**Aim of the task**
Word-for-word repetition of the records below is needed, but only from the line holding "Tap the Phosphate molecule icon" through the final line, with pictures excluded.

[Opening Supplied records section]

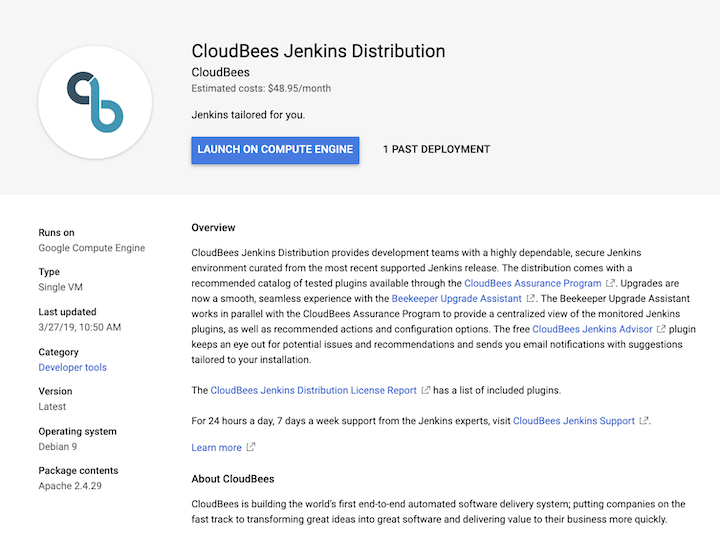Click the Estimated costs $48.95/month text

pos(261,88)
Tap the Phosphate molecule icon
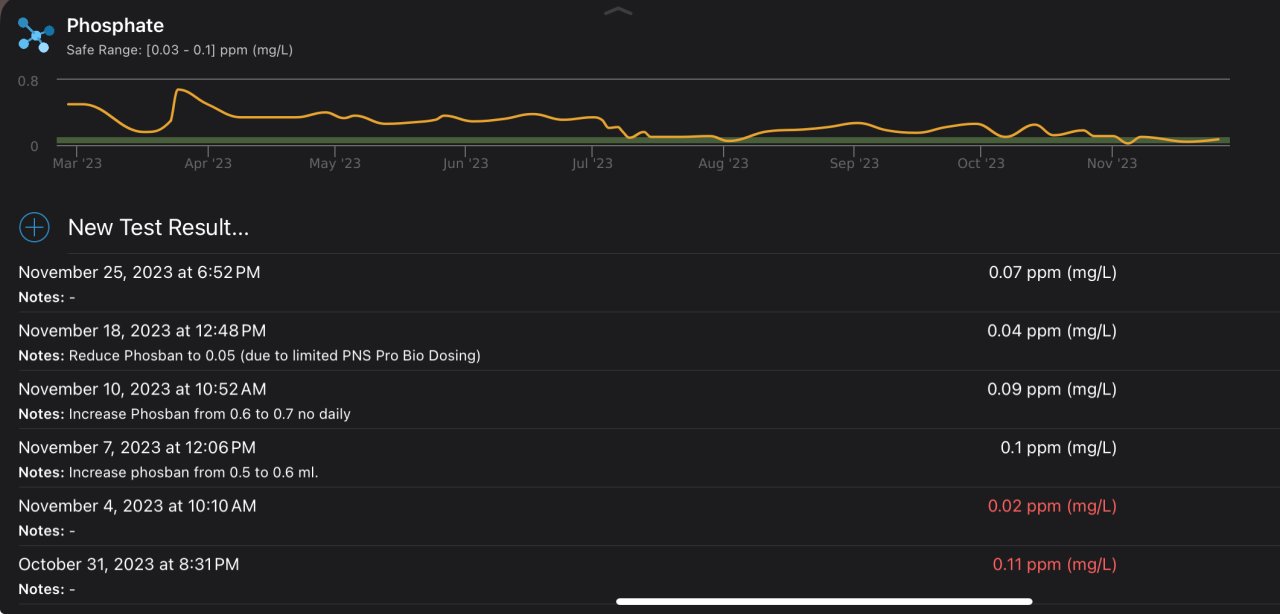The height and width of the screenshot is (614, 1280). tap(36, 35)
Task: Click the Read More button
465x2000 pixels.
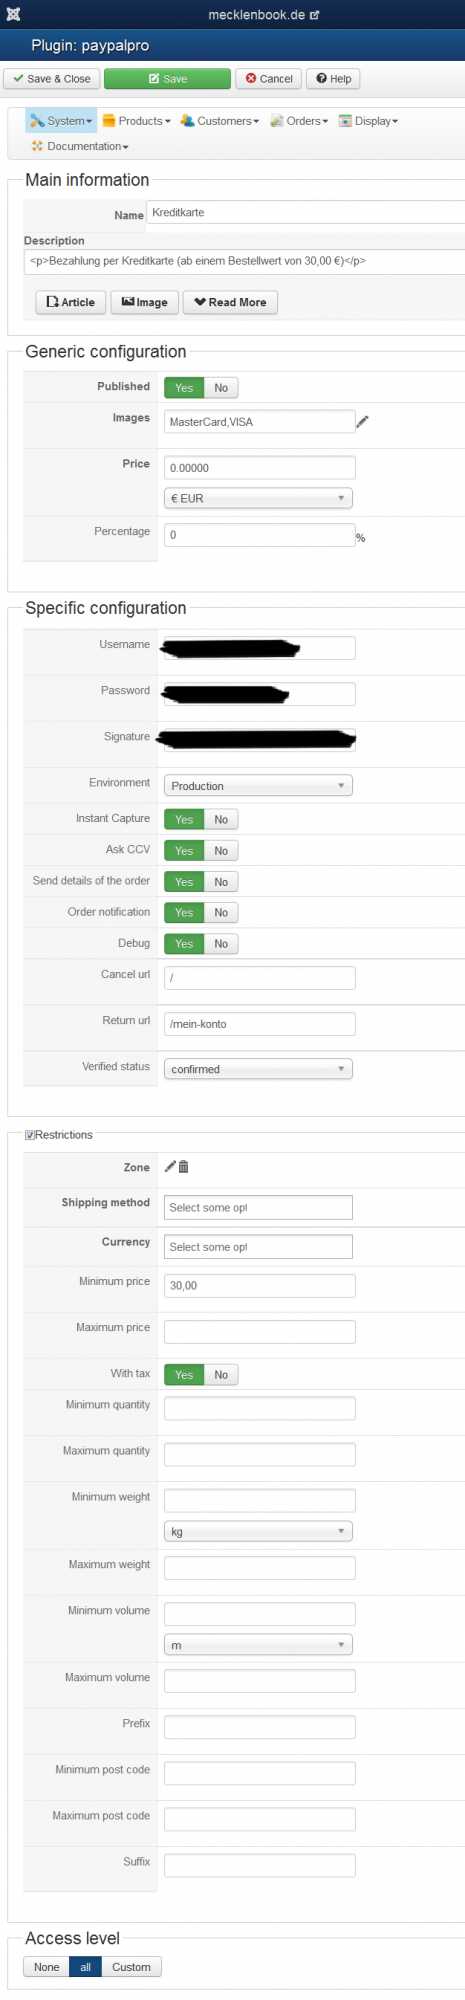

[Closing Supplied records section]

**Task result**
Tap the Phosphate molecule icon
The height and width of the screenshot is (614, 1280). tap(36, 35)
Task: Click the Read More button
465x2000 pixels.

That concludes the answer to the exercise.